On Tuesday’s broadcast of CNN’s “New Day,” CNN Contributor and Brown University Economics Professor Emily Oster stated that due to the “tremendous failure by adults” in handling schools during the coronavirus pandemic, we will see the impacts of learning loss “more or less forever” from students who dropped out and that making up the learning loss for children in school will take five, six years.
Oster said, “I think we will see this made up, and maybe that’s a glass half full way to put it. But I think it will not be fast. These declines are very large. They’re, in a sense, unprecedented, and if we think, well, they’ll be recovered in a year or two years, that’s probably overly optimistic. If we look five, six years out, I think we will start coming back. What is true is that there are kids who have, say, dropped out of school who will not ever make this up. So, we will be seeing long-term impacts of this, I think, more or less forever, but some of this will come back.”
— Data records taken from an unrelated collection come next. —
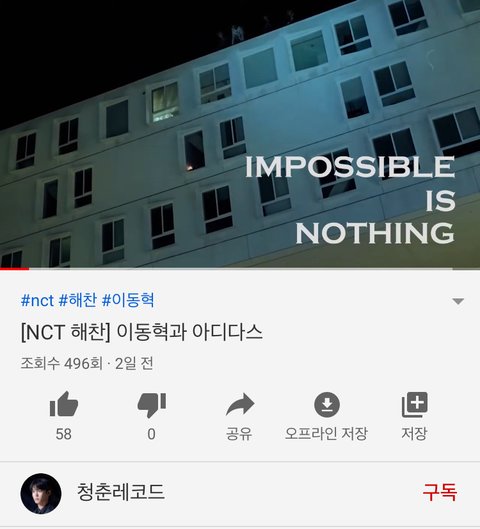Tap the thumbs-down dislike icon

tap(151, 405)
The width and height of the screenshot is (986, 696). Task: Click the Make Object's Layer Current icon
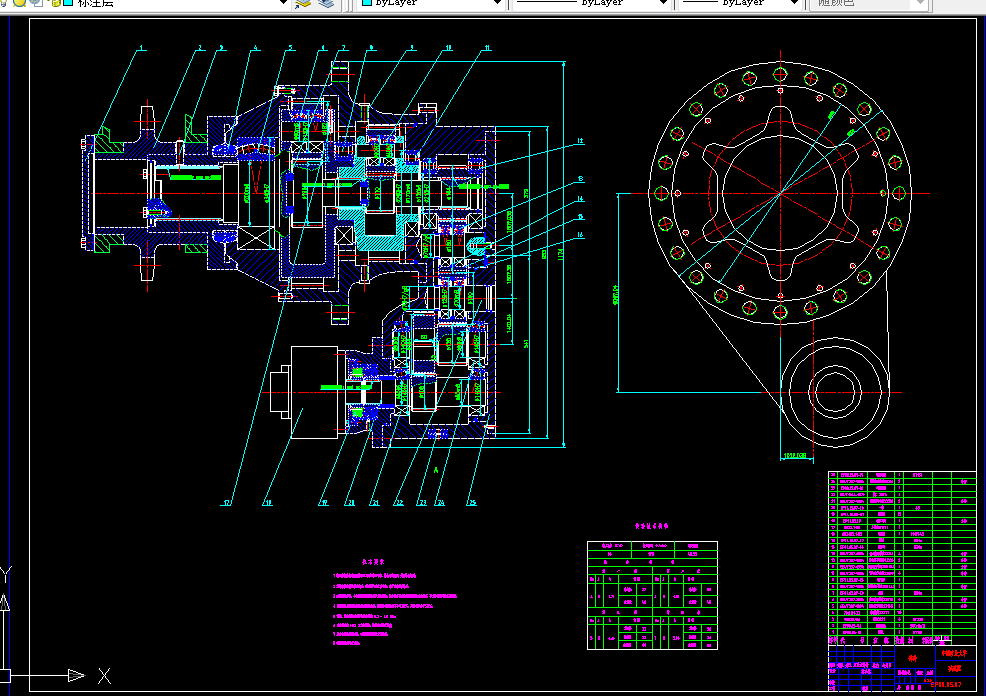(303, 3)
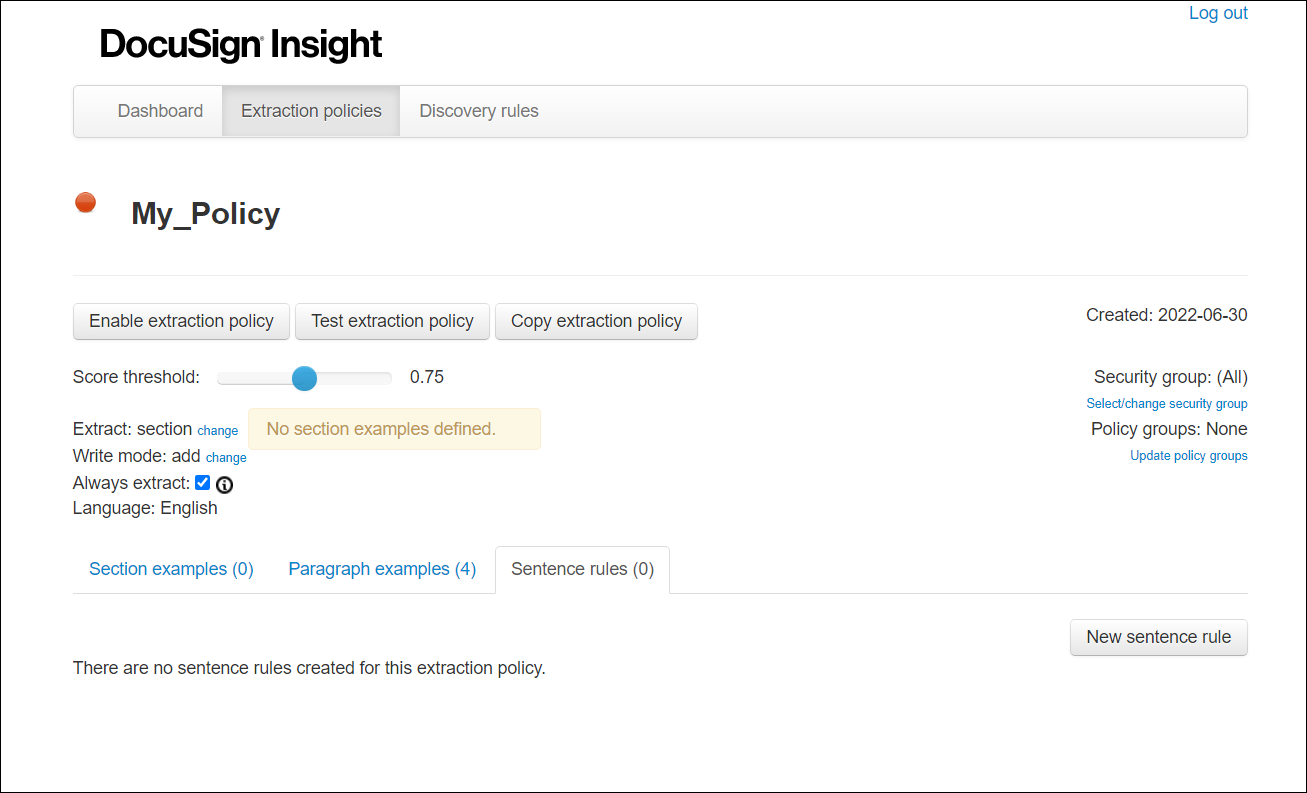
Task: Click Copy extraction policy
Action: tap(596, 321)
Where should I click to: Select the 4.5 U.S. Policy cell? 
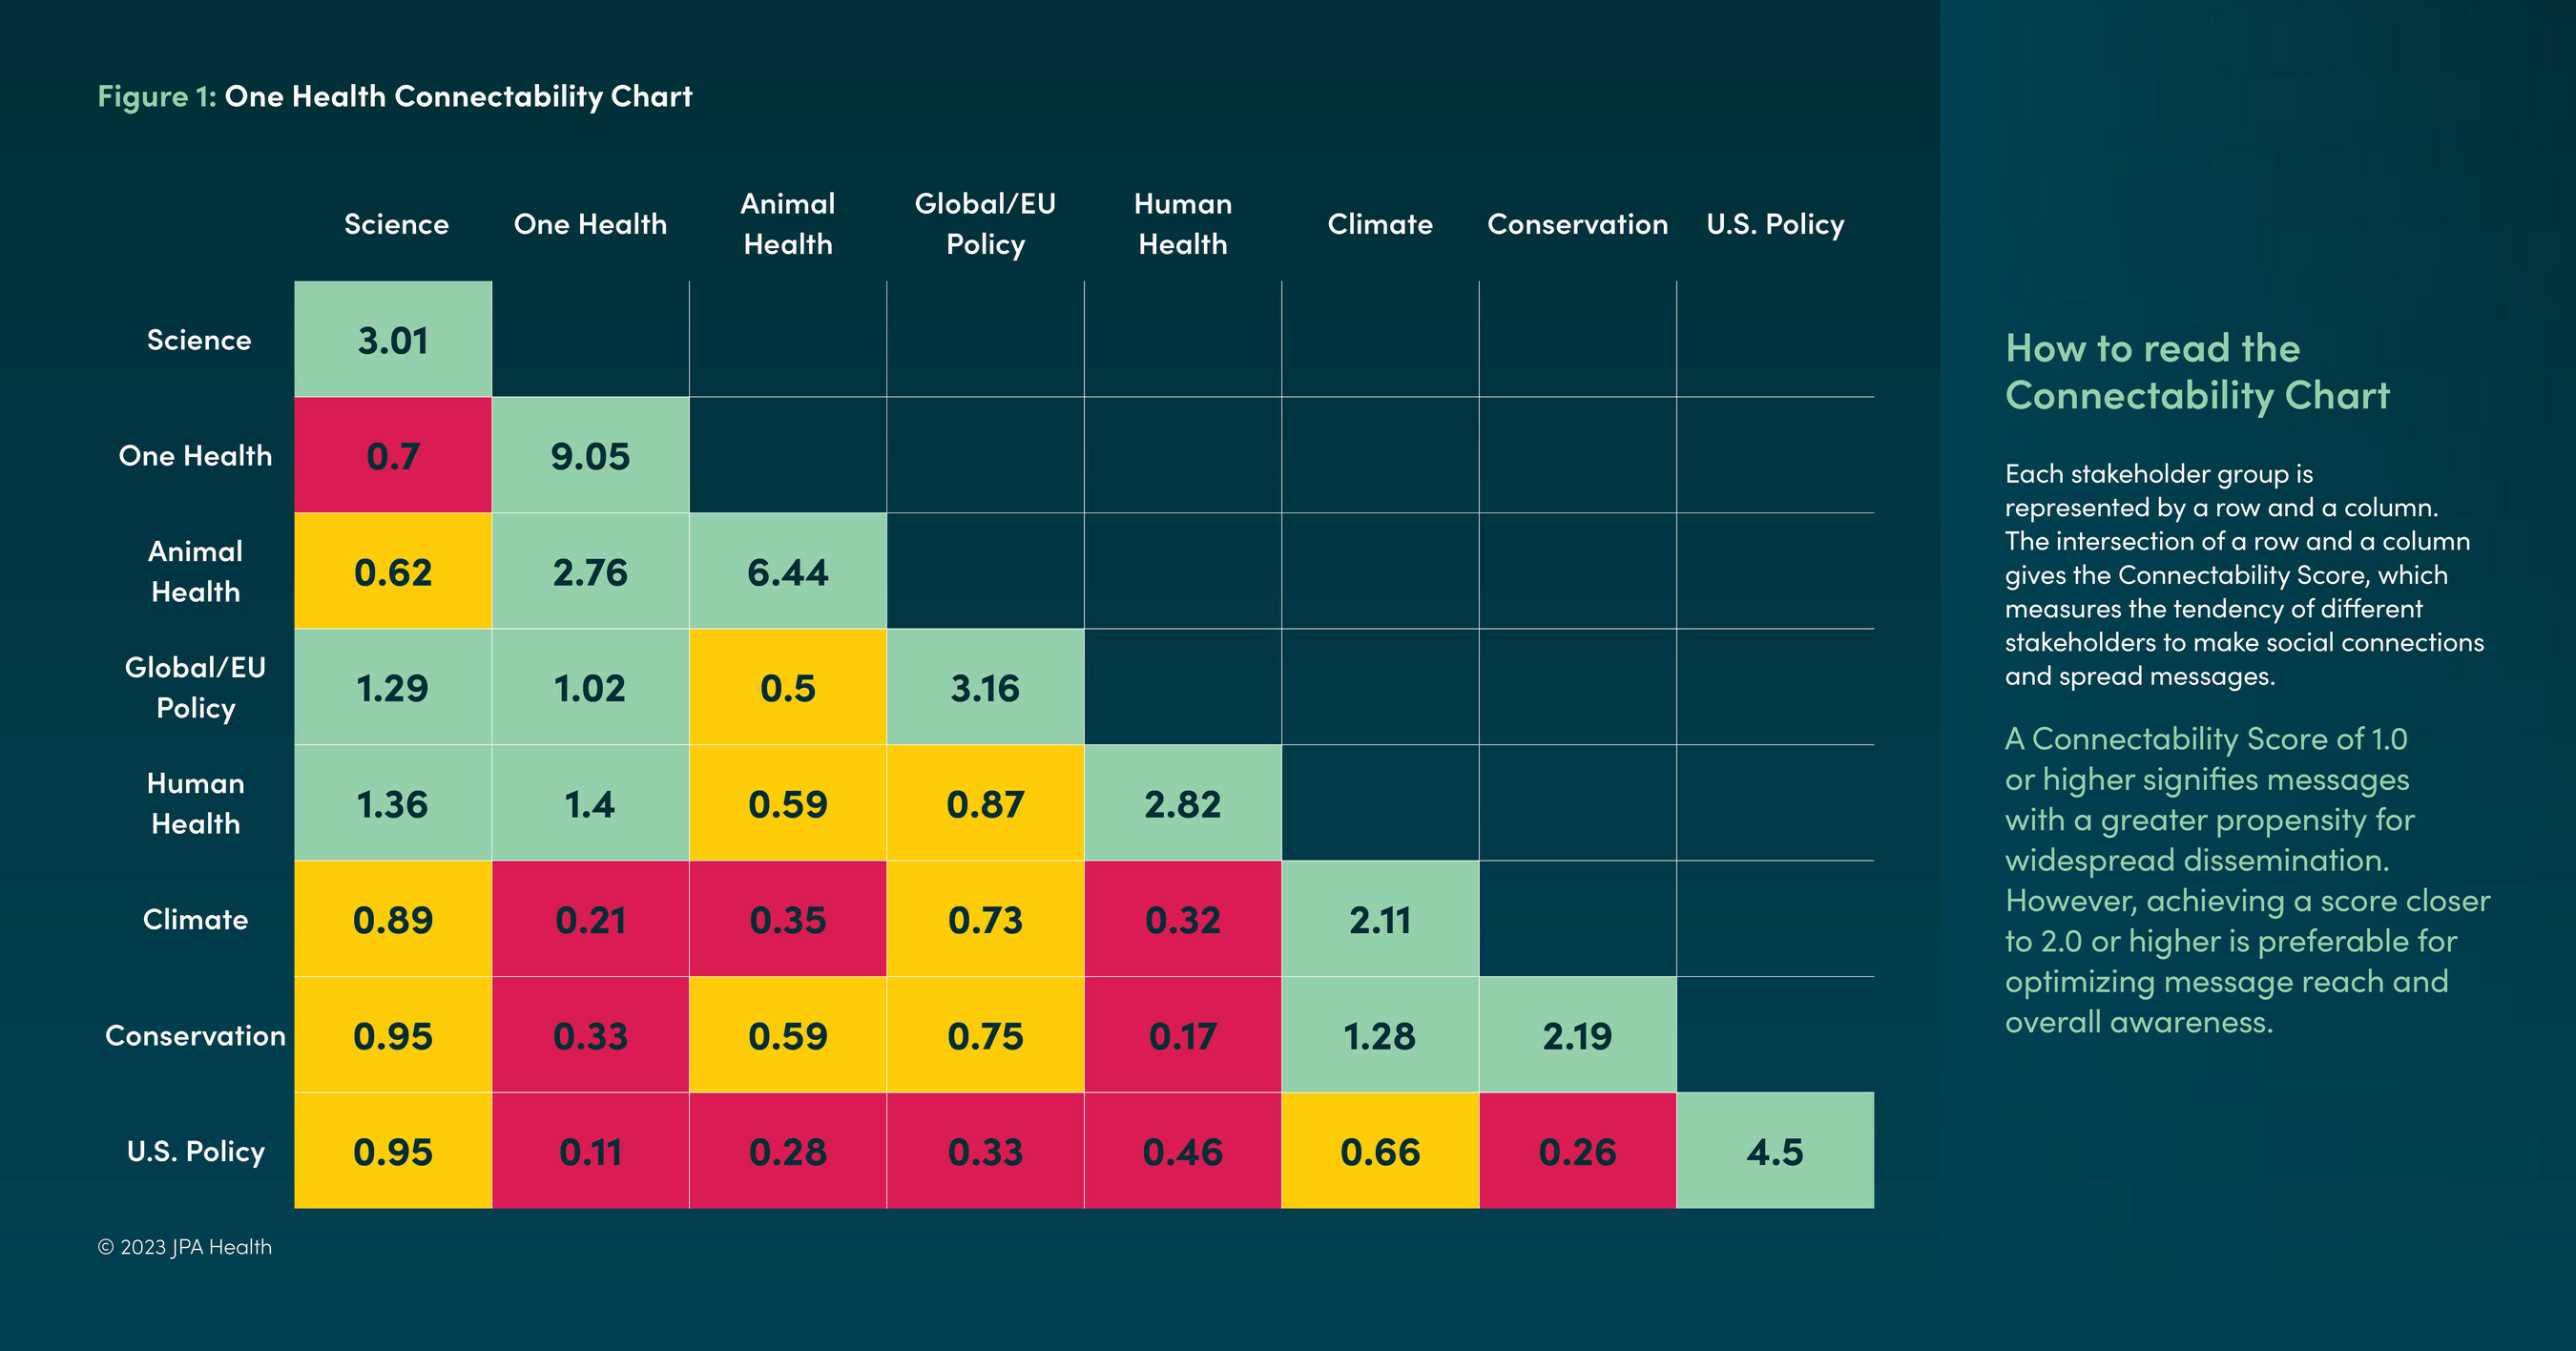point(1775,1151)
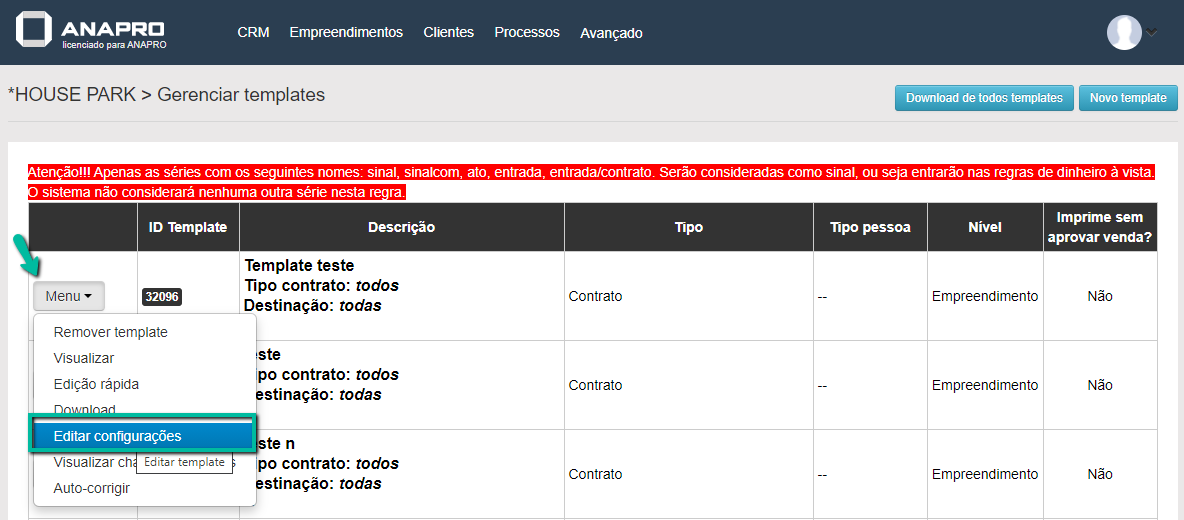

Later, Oster responded to a question on what she would say to kids by stating, “I think one thing we should say is, I’m sorry. I mean, I think that this was a tremendous failure by adults that is going to affect kids probably forever in some sense. And so, I think one thing is, boy, we are sorry. And I think another thing we can say is, we’re doing everything we can and we should be doing everything we can to try to get back and to try to serve the needs that you have.”